• [WHAT IS BEING ASKED] Line by line, reproduce the records exactly.

Dataset entries:
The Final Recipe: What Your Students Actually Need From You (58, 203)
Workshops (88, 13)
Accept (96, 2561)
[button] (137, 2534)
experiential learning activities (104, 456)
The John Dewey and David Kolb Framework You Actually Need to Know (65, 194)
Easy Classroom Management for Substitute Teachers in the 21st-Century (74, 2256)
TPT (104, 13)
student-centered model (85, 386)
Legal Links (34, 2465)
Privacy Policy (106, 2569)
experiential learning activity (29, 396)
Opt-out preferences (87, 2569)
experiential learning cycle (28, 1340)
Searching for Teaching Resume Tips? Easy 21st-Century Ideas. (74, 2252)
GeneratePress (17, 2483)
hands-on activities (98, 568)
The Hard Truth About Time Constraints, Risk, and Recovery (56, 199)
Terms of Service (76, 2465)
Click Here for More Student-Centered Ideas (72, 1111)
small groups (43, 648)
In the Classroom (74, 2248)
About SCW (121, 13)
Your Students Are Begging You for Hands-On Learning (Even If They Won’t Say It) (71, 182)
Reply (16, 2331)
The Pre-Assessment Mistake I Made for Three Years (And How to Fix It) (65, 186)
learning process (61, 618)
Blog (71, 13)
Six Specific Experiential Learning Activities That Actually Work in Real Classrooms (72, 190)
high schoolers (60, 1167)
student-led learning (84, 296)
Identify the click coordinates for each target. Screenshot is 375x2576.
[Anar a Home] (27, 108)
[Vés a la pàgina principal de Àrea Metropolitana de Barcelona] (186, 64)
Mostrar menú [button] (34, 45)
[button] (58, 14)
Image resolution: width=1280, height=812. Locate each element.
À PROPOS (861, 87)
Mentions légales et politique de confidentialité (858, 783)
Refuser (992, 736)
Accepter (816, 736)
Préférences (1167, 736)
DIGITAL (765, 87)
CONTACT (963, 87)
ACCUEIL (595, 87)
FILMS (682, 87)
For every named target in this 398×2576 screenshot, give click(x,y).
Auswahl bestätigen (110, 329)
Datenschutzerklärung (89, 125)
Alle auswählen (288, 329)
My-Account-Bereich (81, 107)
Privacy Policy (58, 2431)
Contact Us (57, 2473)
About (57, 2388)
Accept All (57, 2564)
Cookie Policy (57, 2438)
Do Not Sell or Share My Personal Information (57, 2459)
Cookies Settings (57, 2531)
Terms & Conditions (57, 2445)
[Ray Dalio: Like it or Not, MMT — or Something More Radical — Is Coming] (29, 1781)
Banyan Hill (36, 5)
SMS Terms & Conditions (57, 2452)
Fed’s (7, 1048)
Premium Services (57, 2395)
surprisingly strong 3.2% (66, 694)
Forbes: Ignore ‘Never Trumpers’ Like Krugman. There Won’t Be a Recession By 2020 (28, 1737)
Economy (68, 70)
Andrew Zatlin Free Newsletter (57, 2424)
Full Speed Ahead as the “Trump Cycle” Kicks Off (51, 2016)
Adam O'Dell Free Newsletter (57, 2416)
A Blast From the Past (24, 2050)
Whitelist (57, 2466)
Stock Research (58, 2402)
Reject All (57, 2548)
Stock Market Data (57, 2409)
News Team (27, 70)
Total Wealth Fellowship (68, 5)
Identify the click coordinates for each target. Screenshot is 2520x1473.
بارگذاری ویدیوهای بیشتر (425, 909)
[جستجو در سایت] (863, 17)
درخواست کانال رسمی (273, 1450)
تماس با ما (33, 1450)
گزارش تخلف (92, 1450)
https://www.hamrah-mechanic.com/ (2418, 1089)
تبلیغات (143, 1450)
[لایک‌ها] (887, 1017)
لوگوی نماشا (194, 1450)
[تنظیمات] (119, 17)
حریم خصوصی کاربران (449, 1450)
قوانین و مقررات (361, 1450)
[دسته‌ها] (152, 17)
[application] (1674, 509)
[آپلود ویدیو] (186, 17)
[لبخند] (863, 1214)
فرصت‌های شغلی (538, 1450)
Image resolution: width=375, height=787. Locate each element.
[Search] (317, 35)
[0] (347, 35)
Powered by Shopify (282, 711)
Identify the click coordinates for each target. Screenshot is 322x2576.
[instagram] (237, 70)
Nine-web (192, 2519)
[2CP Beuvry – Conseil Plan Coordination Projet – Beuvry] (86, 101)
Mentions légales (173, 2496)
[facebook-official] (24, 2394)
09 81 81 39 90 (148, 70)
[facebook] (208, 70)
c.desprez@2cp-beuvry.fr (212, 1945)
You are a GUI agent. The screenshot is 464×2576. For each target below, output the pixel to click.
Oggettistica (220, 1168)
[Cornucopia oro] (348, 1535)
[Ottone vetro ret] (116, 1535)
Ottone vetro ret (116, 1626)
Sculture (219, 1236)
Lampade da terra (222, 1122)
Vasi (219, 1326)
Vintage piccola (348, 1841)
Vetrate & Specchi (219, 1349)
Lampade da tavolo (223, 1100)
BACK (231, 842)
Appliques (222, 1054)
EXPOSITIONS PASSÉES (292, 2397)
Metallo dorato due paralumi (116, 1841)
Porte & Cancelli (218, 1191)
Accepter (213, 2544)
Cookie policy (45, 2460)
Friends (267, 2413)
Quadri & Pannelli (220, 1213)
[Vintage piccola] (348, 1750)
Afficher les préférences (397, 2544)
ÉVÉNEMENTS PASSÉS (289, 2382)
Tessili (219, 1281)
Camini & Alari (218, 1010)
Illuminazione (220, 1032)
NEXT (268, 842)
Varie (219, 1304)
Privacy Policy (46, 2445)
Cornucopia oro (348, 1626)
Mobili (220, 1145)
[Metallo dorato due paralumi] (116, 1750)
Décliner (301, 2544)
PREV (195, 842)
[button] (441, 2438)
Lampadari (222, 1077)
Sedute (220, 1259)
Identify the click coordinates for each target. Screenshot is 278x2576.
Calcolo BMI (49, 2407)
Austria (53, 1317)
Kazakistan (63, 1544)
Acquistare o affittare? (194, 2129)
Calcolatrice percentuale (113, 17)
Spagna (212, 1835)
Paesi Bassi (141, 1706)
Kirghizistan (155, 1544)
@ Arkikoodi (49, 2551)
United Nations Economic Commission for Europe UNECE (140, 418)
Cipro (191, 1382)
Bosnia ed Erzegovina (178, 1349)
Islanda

• [RESPONSE TO THIS TASK]
The Final Recipe: What Your Students Actually Need From You (58, 203)
Workshops (88, 13)
Accept (96, 2561)
[button] (137, 2534)
experiential learning activities (104, 456)
The John Dewey and David Kolb Framework You Actually Need to Know (65, 194)
Easy Classroom Management for Substitute Teachers in the 21st-Century (74, 2256)
TPT (104, 13)
student-centered model (85, 386)
Legal Links (34, 2465)
Privacy Policy (106, 2569)
experiential learning activity (29, 396)
Opt-out preferences (87, 2569)
experiential learning cycle (28, 1340)
Searching for Teaching Resume Tips? Easy 21st-Century Ideas. (74, 2252)
GeneratePress (17, 2483)
hands-on activities (98, 568)
The Hard Truth About Time Constraints, Risk, and Recovery (56, 199)
Terms of Service (76, 2465)
Click Here for More Student-Centered Ideas (72, 1111)
small groups (43, 648)
In the Classroom (74, 2248)
About SCW (121, 13)
Your Students Are Begging You for Hands-On Learning (Even If They Won’t Say It) (71, 182)
Reply (16, 2331)
The Pre-Assessment Mistake I Made for Three Years (And How to Fix It) (65, 186)
learning process (61, 618)
Blog (71, 13)
Six Specific Experiential Learning Activities That Actually Work in Real Classrooms (72, 190)
high schoolers (60, 1167)
student-led learning (84, 296)
Identify the click coordinates for each target. Screenshot is 375x2576.
[Anar a Home] (27, 108)
[Vés a la pàgina principal de Àrea Metropolitana de Barcelona] (186, 64)
Mostrar menú [button] (34, 45)
[button] (58, 14)
Image resolution: width=1280, height=812. Locate each element.
À PROPOS (861, 87)
Mentions légales et politique de confidentialité (858, 783)
Refuser (992, 736)
Accepter (816, 736)
Préférences (1167, 736)
DIGITAL (765, 87)
CONTACT (963, 87)
ACCUEIL (595, 87)
FILMS (682, 87)
For every named target in this 398×2576 screenshot, give click(x,y).
Auswahl bestätigen (110, 329)
Datenschutzerklärung (89, 125)
Alle auswählen (288, 329)
My-Account-Bereich (81, 107)
Privacy Policy (58, 2431)
Contact Us (57, 2473)
About (57, 2388)
Accept All (57, 2564)
Cookie Policy (57, 2438)
Do Not Sell or Share My Personal Information (57, 2459)
Cookies Settings (57, 2531)
Terms & Conditions (57, 2445)
[Ray Dalio: Like it or Not, MMT — or Something More Radical — Is Coming] (29, 1781)
Banyan Hill (36, 5)
SMS Terms & Conditions (57, 2452)
Fed’s (7, 1048)
Premium Services (57, 2395)
surprisingly strong 3.2% (66, 694)
Forbes: Ignore ‘Never Trumpers’ Like Krugman. There Won’t Be a Recession By 2020 (28, 1737)
Economy (68, 70)
Andrew Zatlin Free Newsletter (57, 2424)
Full Speed Ahead as the “Trump Cycle” Kicks Off (51, 2016)
Adam O'Dell Free Newsletter (57, 2416)
A Blast From the Past (24, 2050)
Whitelist (57, 2466)
Stock Research (58, 2402)
Reject All (57, 2548)
Stock Market Data (57, 2409)
News Team (27, 70)
Total Wealth Fellowship (68, 5)
Identify the click coordinates for each target. Screenshot is 2520x1473.
بارگذاری ویدیوهای بیشتر (425, 909)
[جستجو در سایت] (863, 17)
درخواست کانال رسمی (273, 1450)
تماس با ما (33, 1450)
گزارش تخلف (92, 1450)
https://www.hamrah-mechanic.com/ (2418, 1089)
تبلیغات (143, 1450)
[لایک‌ها] (887, 1017)
لوگوی نماشا (194, 1450)
[تنظیمات] (119, 17)
حریم خصوصی کاربران (449, 1450)
قوانین و مقررات (361, 1450)
[دسته‌ها] (152, 17)
[application] (1674, 509)
[آپلود ویدیو] (186, 17)
[لبخند] (863, 1214)
فرصت‌های شغلی (538, 1450)
Image resolution: width=375, height=787. Locate each element.
[Search] (317, 35)
[0] (347, 35)
Powered by Shopify (282, 711)
Identify the click coordinates for each target. Screenshot is 322x2576.
[instagram] (237, 70)
Nine-web (192, 2519)
[2CP Beuvry – Conseil Plan Coordination Projet – Beuvry] (86, 101)
Mentions légales (173, 2496)
[facebook-official] (24, 2394)
09 81 81 39 90 (148, 70)
[facebook] (208, 70)
c.desprez@2cp-beuvry.fr (212, 1945)
You are a GUI agent. The screenshot is 464×2576. For each target below, output the pixel to click.
Oggettistica (220, 1168)
[Cornucopia oro] (348, 1535)
[Ottone vetro ret] (116, 1535)
Ottone vetro ret (116, 1626)
Sculture (219, 1236)
Lampade da terra (222, 1122)
Vasi (219, 1326)
Vintage piccola (348, 1841)
Vetrate & Specchi (219, 1349)
Lampade da tavolo (223, 1100)
BACK (231, 842)
Appliques (222, 1054)
EXPOSITIONS PASSÉES (292, 2397)
Metallo dorato due paralumi (116, 1841)
Porte & Cancelli (218, 1191)
Accepter (213, 2544)
Cookie policy (45, 2460)
Friends (267, 2413)
Quadri & Pannelli (220, 1213)
[Vintage piccola] (348, 1750)
Afficher les préférences (397, 2544)
ÉVÉNEMENTS PASSÉS (289, 2382)
Tessili (219, 1281)
Camini & Alari (218, 1010)
Illuminazione (220, 1032)
NEXT (268, 842)
Varie (219, 1304)
Privacy Policy (46, 2445)
Cornucopia oro (348, 1626)
Mobili (220, 1145)
[Metallo dorato due paralumi] (116, 1750)
Décliner (301, 2544)
PREV (195, 842)
[button] (441, 2438)
Lampadari (222, 1077)
Sedute (220, 1259)
Identify the click coordinates for each target. Screenshot is 278x2576.
Calcolo BMI (49, 2407)
Austria (53, 1317)
Kazakistan (63, 1544)
Acquistare o affittare? (194, 2129)
Calcolatrice percentuale (113, 17)
Spagna (212, 1835)
Paesi Bassi (141, 1706)
Kirghizistan (155, 1544)
@ Arkikoodi (49, 2551)
United Nations Economic Commission for Europe UNECE (140, 418)
Cipro (191, 1382)
Bosnia ed Erzegovina (178, 1349)
Islanda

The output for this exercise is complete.